### Work request
Locate the word "Start" in the data below, then copy every line that holds it.

══ Exercise data ══

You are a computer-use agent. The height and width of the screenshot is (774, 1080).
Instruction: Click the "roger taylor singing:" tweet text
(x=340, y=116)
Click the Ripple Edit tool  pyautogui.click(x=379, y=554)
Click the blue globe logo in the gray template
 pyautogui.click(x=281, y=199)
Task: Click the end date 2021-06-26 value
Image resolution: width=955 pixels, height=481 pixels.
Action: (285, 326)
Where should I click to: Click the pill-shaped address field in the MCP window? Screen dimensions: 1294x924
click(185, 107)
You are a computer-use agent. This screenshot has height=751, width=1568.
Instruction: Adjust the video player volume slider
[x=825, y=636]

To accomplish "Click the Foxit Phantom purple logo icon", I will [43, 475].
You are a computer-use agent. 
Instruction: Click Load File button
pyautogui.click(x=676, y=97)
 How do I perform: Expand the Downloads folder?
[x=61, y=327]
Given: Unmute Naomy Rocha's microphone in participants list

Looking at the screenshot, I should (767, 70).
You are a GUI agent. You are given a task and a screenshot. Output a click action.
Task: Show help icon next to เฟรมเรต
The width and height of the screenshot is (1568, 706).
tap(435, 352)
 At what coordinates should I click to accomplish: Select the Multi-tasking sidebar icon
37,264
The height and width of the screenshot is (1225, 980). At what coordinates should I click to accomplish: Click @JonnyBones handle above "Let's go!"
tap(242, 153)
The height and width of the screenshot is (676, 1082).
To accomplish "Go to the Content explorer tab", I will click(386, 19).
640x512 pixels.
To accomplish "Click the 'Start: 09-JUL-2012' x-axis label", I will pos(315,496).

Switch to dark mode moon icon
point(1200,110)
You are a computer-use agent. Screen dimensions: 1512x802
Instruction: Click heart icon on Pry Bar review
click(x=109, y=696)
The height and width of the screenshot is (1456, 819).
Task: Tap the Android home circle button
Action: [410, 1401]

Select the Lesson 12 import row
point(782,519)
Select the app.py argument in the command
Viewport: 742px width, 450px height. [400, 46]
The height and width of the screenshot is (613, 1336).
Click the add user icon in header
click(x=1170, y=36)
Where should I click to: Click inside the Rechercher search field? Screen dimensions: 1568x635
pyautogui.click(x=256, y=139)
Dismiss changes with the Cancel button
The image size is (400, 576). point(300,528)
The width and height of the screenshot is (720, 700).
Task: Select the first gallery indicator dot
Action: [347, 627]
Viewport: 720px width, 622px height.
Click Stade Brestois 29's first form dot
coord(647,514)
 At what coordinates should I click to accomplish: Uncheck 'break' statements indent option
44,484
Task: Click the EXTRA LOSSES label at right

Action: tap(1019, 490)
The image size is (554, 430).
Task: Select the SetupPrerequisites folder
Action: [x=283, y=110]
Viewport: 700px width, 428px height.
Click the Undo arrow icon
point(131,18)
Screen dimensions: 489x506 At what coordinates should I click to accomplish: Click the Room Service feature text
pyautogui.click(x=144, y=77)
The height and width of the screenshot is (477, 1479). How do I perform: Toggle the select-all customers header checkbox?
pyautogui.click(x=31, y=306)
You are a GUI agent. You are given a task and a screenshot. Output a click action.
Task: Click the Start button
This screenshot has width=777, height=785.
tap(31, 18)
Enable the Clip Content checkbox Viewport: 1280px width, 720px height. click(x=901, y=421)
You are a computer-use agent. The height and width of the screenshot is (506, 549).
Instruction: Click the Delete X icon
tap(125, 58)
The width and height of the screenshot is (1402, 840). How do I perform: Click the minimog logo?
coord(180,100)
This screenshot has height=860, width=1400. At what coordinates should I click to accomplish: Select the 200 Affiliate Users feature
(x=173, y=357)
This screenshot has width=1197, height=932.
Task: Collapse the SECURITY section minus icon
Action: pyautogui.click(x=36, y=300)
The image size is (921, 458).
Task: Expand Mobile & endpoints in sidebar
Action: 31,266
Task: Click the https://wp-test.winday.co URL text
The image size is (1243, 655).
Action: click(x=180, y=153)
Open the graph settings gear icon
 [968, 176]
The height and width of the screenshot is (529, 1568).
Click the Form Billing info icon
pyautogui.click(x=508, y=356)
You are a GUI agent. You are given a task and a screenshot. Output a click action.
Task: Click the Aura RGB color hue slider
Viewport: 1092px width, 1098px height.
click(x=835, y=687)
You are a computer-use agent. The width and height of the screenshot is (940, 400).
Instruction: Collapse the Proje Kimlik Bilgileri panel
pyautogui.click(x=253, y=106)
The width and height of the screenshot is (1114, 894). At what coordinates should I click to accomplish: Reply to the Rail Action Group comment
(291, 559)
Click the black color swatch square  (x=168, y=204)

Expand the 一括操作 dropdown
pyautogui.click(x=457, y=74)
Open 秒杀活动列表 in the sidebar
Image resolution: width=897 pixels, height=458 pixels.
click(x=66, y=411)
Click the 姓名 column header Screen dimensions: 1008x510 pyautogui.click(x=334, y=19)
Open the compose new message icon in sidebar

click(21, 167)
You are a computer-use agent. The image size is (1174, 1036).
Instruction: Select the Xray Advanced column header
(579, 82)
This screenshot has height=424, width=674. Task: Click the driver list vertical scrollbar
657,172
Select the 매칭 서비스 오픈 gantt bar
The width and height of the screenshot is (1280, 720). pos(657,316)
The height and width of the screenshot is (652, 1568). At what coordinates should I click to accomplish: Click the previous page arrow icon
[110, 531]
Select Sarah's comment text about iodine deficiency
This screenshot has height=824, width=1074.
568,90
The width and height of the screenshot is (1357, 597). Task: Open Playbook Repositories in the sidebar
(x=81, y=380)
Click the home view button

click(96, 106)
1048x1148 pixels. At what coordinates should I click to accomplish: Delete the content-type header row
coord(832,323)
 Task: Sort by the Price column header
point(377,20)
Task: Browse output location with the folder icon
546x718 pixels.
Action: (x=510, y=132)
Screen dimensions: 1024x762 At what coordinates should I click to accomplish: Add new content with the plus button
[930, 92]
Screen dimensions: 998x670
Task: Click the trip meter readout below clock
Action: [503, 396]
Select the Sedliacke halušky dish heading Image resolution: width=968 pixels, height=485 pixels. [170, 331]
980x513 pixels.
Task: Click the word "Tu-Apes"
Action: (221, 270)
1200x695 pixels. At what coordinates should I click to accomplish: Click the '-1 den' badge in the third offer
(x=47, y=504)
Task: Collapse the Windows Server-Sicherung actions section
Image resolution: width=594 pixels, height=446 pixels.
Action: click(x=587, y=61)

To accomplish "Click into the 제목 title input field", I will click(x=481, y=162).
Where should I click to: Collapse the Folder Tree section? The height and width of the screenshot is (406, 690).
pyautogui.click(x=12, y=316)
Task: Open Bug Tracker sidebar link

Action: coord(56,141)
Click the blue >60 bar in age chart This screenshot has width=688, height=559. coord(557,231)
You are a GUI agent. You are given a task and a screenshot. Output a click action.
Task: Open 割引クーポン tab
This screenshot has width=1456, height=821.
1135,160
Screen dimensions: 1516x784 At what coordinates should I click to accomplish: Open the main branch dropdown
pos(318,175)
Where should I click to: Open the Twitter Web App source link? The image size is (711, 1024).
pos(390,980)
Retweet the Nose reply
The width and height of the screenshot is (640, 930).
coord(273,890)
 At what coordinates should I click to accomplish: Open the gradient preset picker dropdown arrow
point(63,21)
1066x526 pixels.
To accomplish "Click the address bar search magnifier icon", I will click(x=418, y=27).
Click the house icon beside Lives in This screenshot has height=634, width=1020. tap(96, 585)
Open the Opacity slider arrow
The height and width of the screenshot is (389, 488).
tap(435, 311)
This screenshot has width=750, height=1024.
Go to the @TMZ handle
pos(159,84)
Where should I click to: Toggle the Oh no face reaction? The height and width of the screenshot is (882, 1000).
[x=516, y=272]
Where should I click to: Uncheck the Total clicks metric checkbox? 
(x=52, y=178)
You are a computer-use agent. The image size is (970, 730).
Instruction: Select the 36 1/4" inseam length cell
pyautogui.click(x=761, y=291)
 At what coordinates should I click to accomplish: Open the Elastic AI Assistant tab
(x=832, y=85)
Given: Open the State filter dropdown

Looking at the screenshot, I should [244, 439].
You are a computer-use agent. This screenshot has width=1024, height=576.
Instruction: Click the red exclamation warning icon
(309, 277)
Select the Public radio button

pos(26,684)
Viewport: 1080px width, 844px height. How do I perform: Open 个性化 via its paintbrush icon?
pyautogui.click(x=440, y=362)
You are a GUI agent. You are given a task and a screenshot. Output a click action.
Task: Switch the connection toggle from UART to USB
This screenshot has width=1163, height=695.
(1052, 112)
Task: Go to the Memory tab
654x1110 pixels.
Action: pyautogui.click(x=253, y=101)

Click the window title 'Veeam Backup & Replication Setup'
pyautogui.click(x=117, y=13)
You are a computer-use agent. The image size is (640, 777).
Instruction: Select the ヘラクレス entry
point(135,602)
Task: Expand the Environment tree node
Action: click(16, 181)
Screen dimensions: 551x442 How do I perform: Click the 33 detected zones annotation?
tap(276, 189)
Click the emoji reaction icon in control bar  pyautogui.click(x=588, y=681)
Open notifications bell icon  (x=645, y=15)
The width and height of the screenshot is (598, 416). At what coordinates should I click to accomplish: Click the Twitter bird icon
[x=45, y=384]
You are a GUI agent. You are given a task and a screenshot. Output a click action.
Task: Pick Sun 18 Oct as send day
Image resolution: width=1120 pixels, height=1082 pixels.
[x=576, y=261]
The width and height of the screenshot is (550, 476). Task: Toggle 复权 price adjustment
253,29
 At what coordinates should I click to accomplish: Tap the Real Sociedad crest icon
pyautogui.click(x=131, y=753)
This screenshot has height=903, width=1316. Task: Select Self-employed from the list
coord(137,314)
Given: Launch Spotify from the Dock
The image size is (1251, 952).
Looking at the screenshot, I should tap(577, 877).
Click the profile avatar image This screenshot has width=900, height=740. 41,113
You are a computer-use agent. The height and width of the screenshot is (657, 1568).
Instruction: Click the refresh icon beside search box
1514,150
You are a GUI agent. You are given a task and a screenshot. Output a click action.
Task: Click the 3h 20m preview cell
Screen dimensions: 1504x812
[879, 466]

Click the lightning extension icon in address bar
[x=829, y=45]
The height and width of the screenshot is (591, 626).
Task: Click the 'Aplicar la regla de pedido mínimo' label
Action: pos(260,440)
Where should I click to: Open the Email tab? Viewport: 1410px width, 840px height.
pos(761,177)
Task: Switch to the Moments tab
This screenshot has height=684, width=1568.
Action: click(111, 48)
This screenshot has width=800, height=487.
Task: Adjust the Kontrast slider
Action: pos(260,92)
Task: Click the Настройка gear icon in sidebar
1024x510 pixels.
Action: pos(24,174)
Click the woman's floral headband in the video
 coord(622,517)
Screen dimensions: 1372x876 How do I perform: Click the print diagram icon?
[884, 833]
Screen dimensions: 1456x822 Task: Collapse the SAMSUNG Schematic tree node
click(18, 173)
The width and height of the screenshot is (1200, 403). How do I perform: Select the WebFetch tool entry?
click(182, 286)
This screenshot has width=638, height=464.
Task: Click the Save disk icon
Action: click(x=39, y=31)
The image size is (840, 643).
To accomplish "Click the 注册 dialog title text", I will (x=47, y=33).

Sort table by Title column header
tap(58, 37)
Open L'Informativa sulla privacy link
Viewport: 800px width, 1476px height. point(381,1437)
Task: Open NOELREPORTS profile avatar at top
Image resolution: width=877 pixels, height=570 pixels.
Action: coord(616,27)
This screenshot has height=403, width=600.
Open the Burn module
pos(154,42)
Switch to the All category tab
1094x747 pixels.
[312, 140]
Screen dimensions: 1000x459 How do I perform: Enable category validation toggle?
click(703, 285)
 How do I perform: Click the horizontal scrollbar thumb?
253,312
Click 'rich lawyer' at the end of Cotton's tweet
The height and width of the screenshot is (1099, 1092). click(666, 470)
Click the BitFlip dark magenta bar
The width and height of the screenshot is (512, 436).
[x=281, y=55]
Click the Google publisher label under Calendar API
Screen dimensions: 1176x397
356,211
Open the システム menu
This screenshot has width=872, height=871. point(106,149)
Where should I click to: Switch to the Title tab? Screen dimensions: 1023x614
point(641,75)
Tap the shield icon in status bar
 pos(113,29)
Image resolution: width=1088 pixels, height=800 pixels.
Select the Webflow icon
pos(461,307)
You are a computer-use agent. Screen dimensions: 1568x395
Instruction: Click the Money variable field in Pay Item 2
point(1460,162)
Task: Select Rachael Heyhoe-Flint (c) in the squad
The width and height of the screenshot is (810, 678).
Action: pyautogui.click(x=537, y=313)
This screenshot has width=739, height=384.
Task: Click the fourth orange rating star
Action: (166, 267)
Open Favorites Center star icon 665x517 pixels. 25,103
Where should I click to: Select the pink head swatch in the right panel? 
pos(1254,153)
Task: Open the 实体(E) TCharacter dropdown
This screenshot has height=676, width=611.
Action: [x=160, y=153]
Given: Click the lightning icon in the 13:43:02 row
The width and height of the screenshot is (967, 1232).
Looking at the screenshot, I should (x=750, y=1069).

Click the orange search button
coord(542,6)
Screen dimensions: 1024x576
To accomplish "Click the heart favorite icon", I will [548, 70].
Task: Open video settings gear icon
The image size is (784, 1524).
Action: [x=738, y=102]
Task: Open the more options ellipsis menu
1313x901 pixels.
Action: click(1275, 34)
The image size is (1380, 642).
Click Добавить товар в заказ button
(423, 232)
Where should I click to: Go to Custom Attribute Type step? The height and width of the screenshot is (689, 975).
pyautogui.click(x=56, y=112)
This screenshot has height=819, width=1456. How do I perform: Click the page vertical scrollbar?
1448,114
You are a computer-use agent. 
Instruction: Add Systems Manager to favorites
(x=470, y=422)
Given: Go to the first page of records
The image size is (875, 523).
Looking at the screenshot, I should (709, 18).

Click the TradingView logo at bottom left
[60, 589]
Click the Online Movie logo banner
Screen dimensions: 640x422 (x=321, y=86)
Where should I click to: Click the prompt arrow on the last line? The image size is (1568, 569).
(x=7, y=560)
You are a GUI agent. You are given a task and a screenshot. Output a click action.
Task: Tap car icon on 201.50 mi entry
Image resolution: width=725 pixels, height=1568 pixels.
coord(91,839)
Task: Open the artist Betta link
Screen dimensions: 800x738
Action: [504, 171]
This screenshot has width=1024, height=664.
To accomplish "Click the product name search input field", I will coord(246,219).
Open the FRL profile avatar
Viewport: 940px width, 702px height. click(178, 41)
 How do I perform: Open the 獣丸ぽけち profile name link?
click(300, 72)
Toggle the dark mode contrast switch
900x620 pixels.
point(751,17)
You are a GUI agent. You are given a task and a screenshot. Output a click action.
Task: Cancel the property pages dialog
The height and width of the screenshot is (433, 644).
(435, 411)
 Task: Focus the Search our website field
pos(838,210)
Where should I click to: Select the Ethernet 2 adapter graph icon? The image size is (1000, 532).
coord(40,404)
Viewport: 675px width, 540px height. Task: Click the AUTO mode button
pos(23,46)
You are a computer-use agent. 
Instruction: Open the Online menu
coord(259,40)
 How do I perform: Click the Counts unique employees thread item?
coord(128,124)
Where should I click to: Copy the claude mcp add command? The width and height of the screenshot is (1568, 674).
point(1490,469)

═══

### Response to this task
To accomplish "Click the 'Start: 09-JUL-2012' x-axis label", I will pos(315,496).
Task: Click the Start button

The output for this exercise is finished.